Stored data ::
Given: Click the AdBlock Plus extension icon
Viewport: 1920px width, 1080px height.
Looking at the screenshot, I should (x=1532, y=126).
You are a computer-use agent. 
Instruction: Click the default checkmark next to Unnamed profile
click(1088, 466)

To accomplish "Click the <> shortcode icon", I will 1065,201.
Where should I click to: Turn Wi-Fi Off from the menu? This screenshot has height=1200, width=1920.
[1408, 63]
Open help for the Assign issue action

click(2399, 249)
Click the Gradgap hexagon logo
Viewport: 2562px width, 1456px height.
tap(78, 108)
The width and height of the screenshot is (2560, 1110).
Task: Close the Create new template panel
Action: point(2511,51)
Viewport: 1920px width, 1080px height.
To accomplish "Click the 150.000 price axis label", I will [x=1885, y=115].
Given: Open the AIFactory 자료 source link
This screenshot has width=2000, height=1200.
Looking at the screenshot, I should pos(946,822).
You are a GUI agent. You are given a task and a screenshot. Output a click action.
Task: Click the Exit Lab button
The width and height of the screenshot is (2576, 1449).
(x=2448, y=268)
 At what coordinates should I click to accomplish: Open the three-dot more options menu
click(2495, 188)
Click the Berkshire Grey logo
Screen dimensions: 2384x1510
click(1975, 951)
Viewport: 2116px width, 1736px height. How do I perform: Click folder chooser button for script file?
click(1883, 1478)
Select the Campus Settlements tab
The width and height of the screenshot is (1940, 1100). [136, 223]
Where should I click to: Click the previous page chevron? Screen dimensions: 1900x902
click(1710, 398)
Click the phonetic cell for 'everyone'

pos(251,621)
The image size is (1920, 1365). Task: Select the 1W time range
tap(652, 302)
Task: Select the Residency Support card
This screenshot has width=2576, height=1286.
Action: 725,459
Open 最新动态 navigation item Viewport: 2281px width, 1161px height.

TASK TO CARRY OUT ::
Down to the last line, restate the records exactly.

EXERCISE RESPONSE ::
Given: Click the AdBlock Plus extension icon
Viewport: 1920px width, 1080px height.
Looking at the screenshot, I should (x=1532, y=126).
You are a computer-use agent. 
Instruction: Click the default checkmark next to Unnamed profile
click(1088, 466)

To accomplish "Click the <> shortcode icon", I will 1065,201.
Where should I click to: Turn Wi-Fi Off from the menu? This screenshot has height=1200, width=1920.
[1408, 63]
Open help for the Assign issue action

click(2399, 249)
Click the Gradgap hexagon logo
Viewport: 2562px width, 1456px height.
tap(78, 108)
The width and height of the screenshot is (2560, 1110).
Task: Close the Create new template panel
Action: point(2511,51)
Viewport: 1920px width, 1080px height.
To accomplish "Click the 150.000 price axis label", I will [x=1885, y=115].
Given: Open the AIFactory 자료 source link
This screenshot has width=2000, height=1200.
Looking at the screenshot, I should pos(946,822).
You are a GUI agent. You are given a task and a screenshot. Output a click action.
Task: Click the Exit Lab button
The width and height of the screenshot is (2576, 1449).
(x=2448, y=268)
 At what coordinates should I click to accomplish: Open the three-dot more options menu
click(2495, 188)
Click the Berkshire Grey logo
Screen dimensions: 2384x1510
click(1975, 951)
Viewport: 2116px width, 1736px height. How do I perform: Click folder chooser button for script file?
click(1883, 1478)
Select the Campus Settlements tab
The width and height of the screenshot is (1940, 1100). [136, 223]
Where should I click to: Click the previous page chevron? Screen dimensions: 1900x902
click(1710, 398)
Click the phonetic cell for 'everyone'

pos(251,621)
The image size is (1920, 1365). Task: Select the 1W time range
tap(652, 302)
Task: Select the Residency Support card
This screenshot has width=2576, height=1286.
Action: 725,459
Open 最新动态 navigation item Viewport: 2281px width, 1161px height.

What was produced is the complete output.